Abstract
Hydroxyl radical (OH-) is one of the most important reactive intermediates in the atmosphere, playing a crucial role in atmospheric chemistry and global atmospheric chemistry processes. OH- is the major oxidizing species and is the main oxidant in the removal of air pollutants in the atmosphere. The aim of this study was to investigate the use of heterogeneous reaction combined with photocatalytic oxidation of OH- for the removal of gaseous pollutants from the atmosphere. The results showed that the hydroxyl radical scavenging agents (HRSA) had high hydroxyl radical scavenging activity and could effectively prevent the formation of secondary pollutants. The HRSA could also effectively scavenge oxygen radicals such as peroxide (H2O2), superoxide (O2-•) and nitrate radicals (NO3-•). In addition, the HRSA had a significantly greater adsorption capacity than traditional absorbent materials, meaning that the HRSA could be used as a more cost-effective air pollution control measure. This study also showed that the photocatalytic oxidation of OH- was more effective in the removal of gaseous pollutants when used in combination with the pioneering HRSA. In conclusion, the HRSA combined with photocatalytic oxidation was an effective method of gaseous pollutant removal from the atmosphere.
Introduction
Atmospheric pollution has become a major concern in recent years due to the deleterious effects of air pollutants on human health and the environment. One of the primary sourcesof hazardous air pollutants (HAPs) is combustion by-products released into the atmosphere. These toxins can cause a variety of health-related issues including respiratory illness and cancer. In order to mitigate these harmful toxins, effective methods of controlling atmospheric pollution must be developed. One of the most promising techniques is the use of heterogeneous reactions combined with photocatalytic oxidation of hydroxyl radicals (OH-) for the removal of gaseous pollutants from the atmosphere.
Hydroxyl radicals (OH-) are highly reactive species which oxidise a variety of water contaminants. They are the major oxidants responsible for the direct removal of air pollutants and the formation of secondary pollutants. OH- radicals are also known to play a major role in the degradation of pollutants in the atmosphere. As such, the utilization of OH- radicals for the removal of pollutants from the atmosphere has been explored in recent years. In order to achieve more efficient pollutant removal, hydroxyl radical scavenging agents (HRSA) have been developed in an effort to reduce OH- levels in the atmosphere.
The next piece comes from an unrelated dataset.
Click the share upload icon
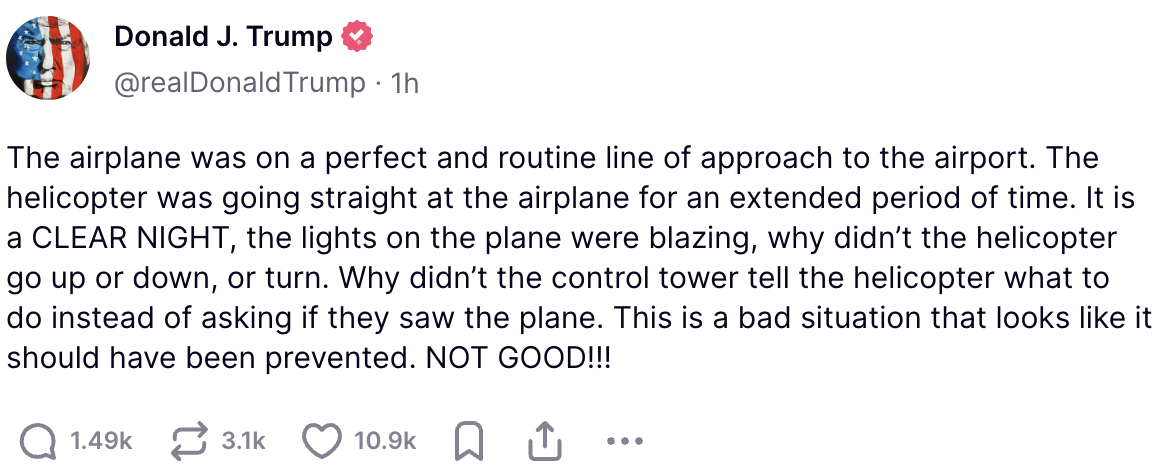 pos(541,440)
HRSA are compounds which selectively scavenge or absorb OH- radicals and prevent their reactivity with other compounds. By selectively reducing the levels of OH- radicals in the atmosphere, these agents can effectively reduce the formation of secondary pollutants. Furthermore, recent studies have shown that HRSA have a higher adsorption capacity than traditional absorbent materials, potentially making them a more cost-effective means of air pollution control.
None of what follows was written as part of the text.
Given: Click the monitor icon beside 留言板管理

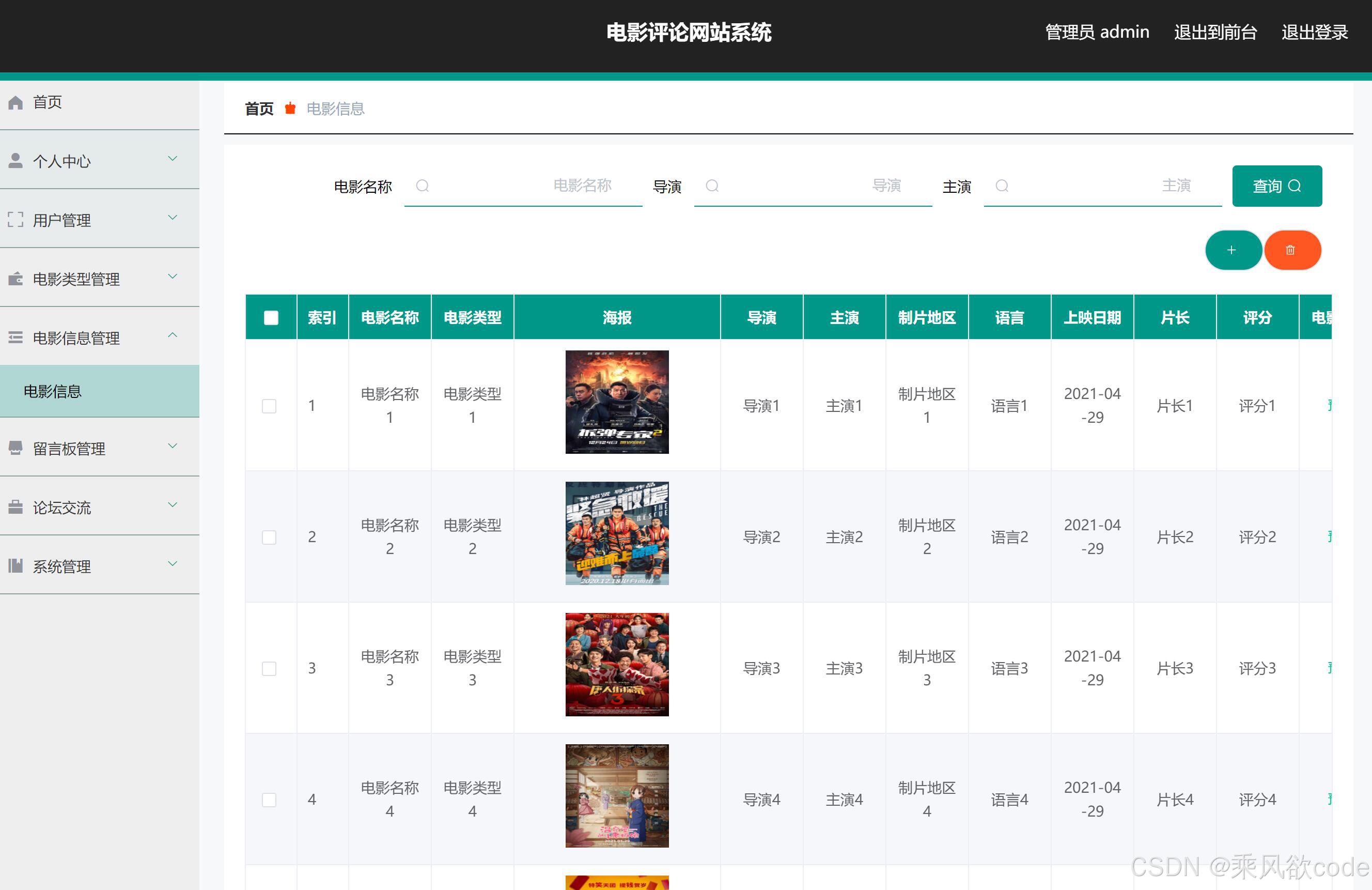Looking at the screenshot, I should [x=15, y=448].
Effects of HRSA on Air Pollution Control
This study aims to explore the use of hydroxyl radical scavenging agents (HRSA) in combination with photocatalytic oxidation for the removal of gaseous pollutants from the atmosphere. The effects of the HRSA on gaseous pollutant removal from the atmosphere was evaluated using pollutant gases produced from a combustion sources. Pollutant removal efficiency was calculated by comparison of pollutant concentrations before and after the application of the HRSA.
The results of the study showed that the HRSA had a significant impact on the removal of the pollutants from the atmosphere, significantly reducing the concentration of the pollutants compared to before the HRSA was applied. Furthermore, the HRSA was also effective in scavenging oxygen radicals such as peroxide (H2O2), superoxide (O2-•) and nitrate radicals (NO3-•). The adsorption capacity of the HRSA was also significantly greater than that of traditional absorbent materials, suggesting that they could be used as a cost-effective air pollution control measure.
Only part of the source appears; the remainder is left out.